* start Input material *

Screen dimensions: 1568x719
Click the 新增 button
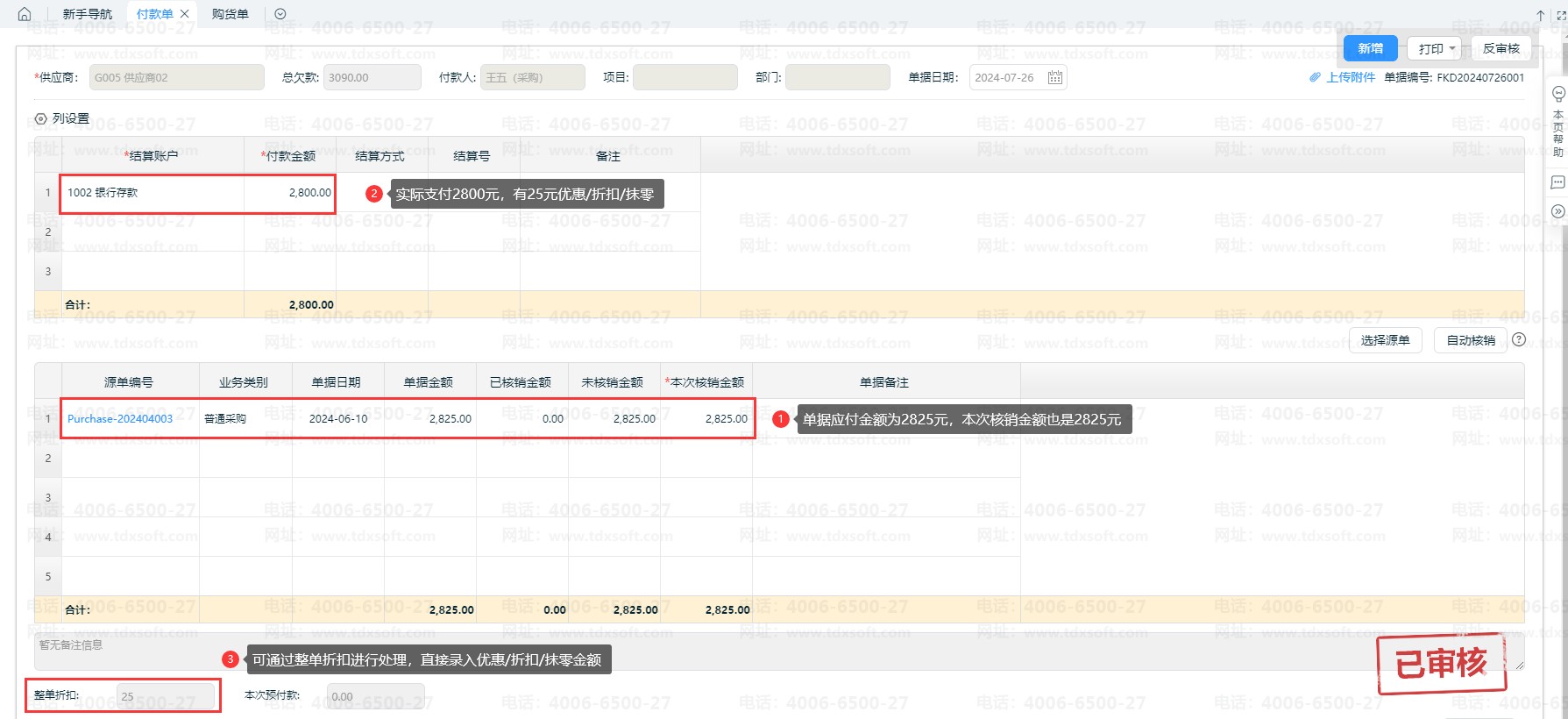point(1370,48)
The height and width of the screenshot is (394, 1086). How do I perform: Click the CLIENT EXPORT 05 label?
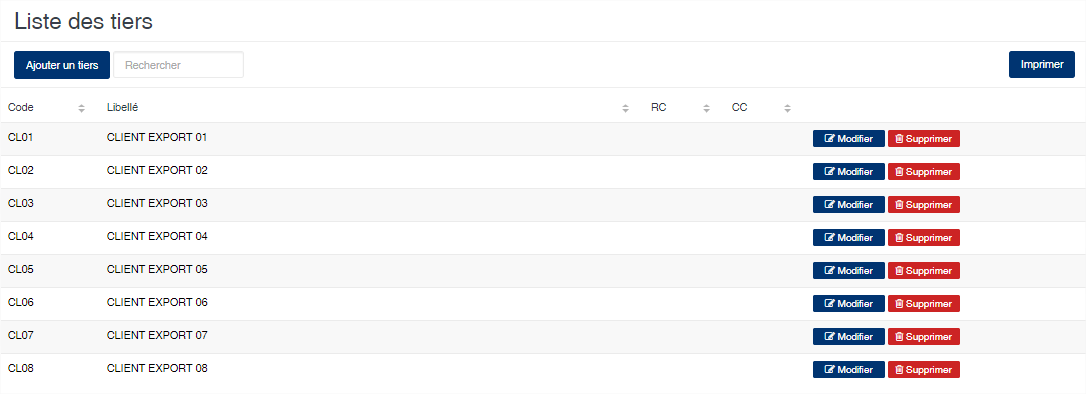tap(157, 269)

* end Input material *
* start Input material *

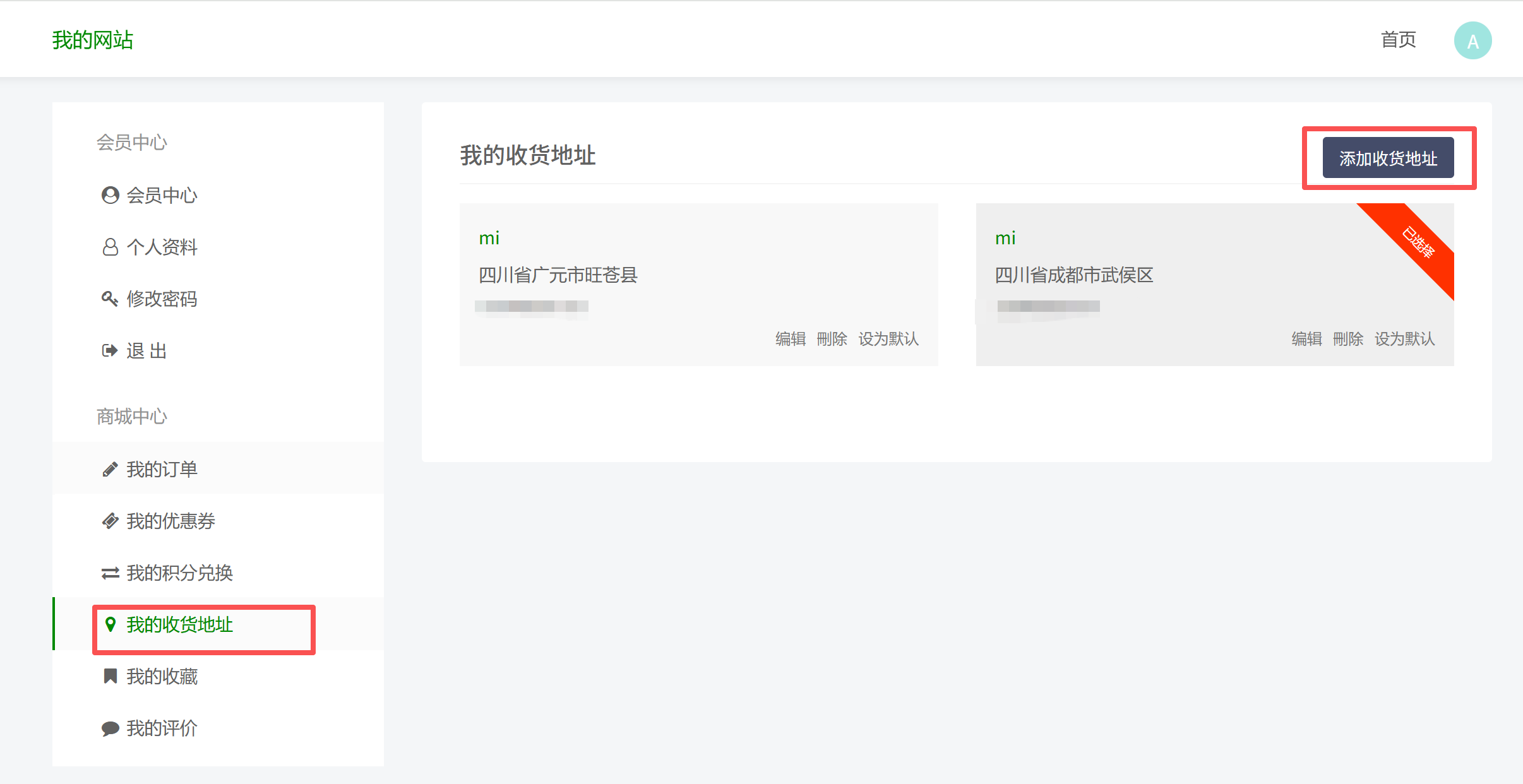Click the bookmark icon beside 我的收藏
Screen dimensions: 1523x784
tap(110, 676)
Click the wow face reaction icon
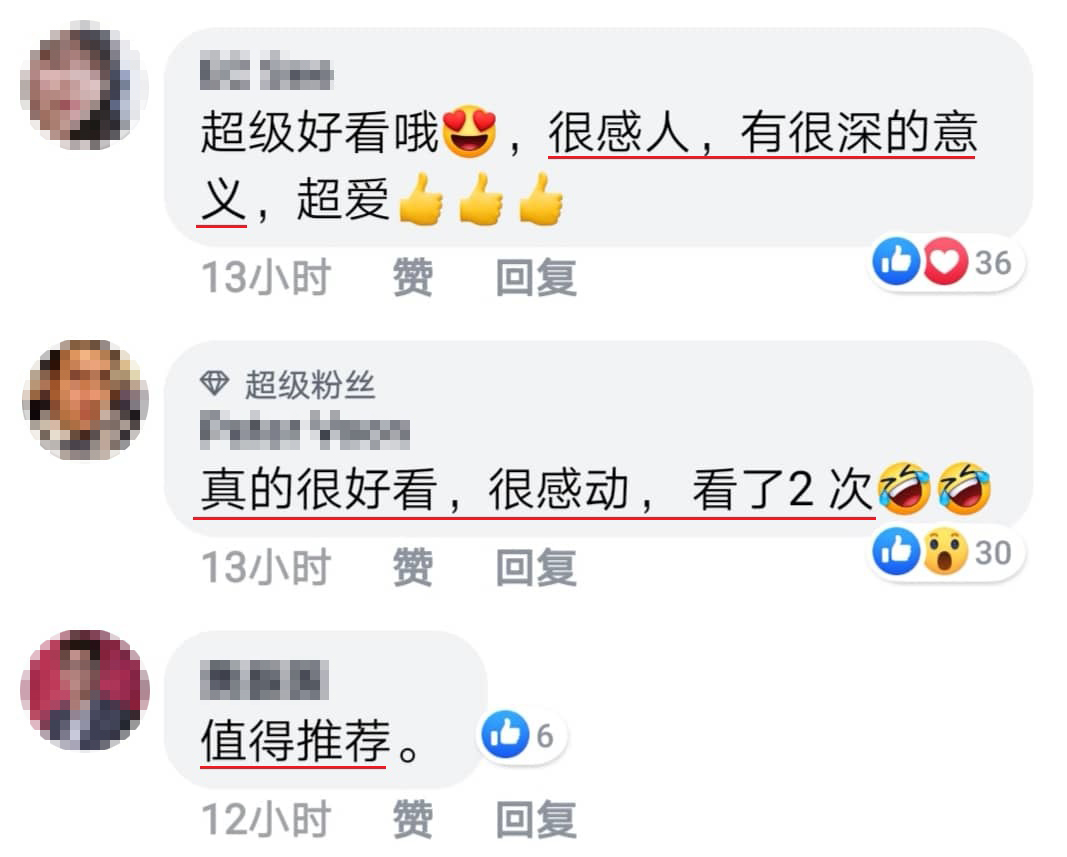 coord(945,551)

* end Input material *
* start Input material *

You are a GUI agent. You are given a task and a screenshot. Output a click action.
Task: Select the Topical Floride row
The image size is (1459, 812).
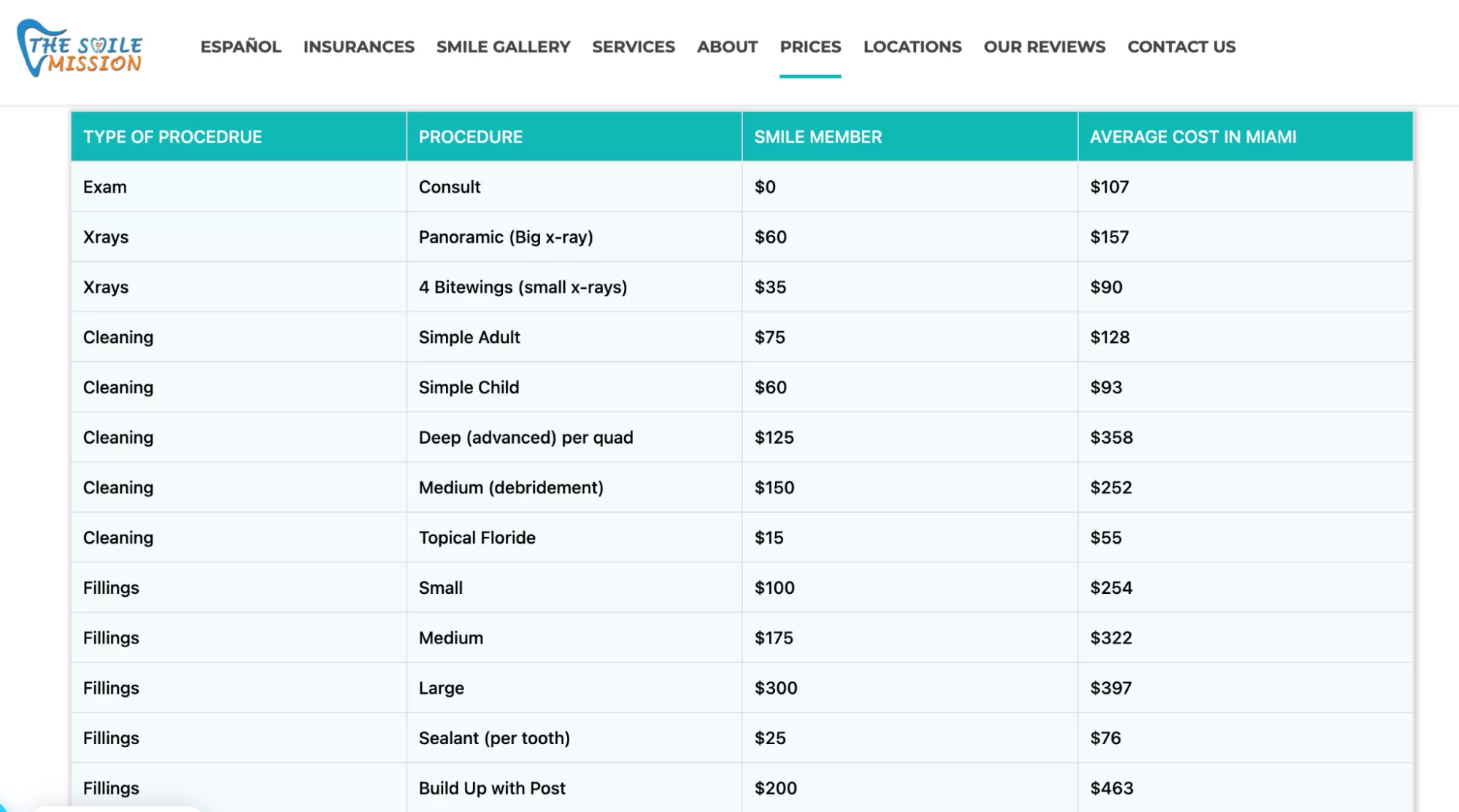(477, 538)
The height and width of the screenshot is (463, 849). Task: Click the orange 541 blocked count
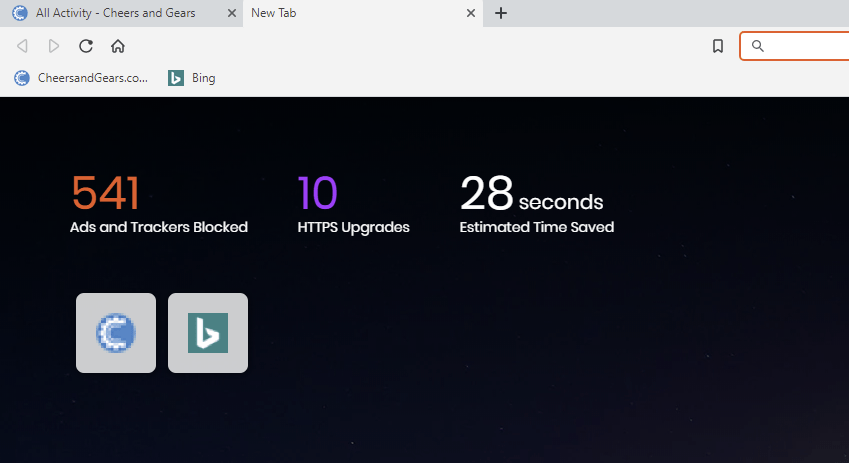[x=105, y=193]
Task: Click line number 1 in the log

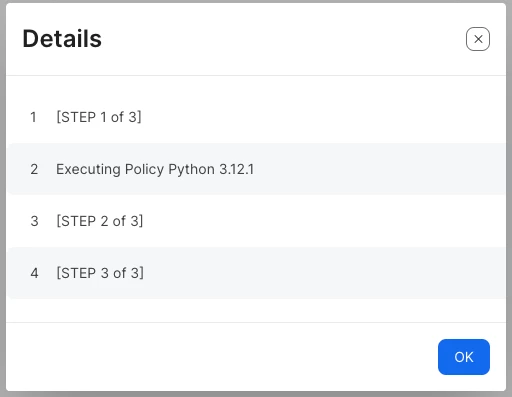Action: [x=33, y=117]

* end Input material *

- [Problem] Turn the lines from the one with "Screen dimensions: 1568x719" to the one with "tap(157, 269)" into a Markdown table with two columns, Number and Line, numbering each line, skipping blank lines and leaving out the pictures.

- [The completed task]
| Number | Line |
|---|---|
| 1 | Screen dimensions: 1568x719 |
| 2 | Click the 新增 button |
| 3 | point(1370,48) |
| 4 | The height and width of the screenshot is (394, 1086). How do I perform: Click the CLIENT EXPORT 05 label? |
| 5 | tap(157, 269) |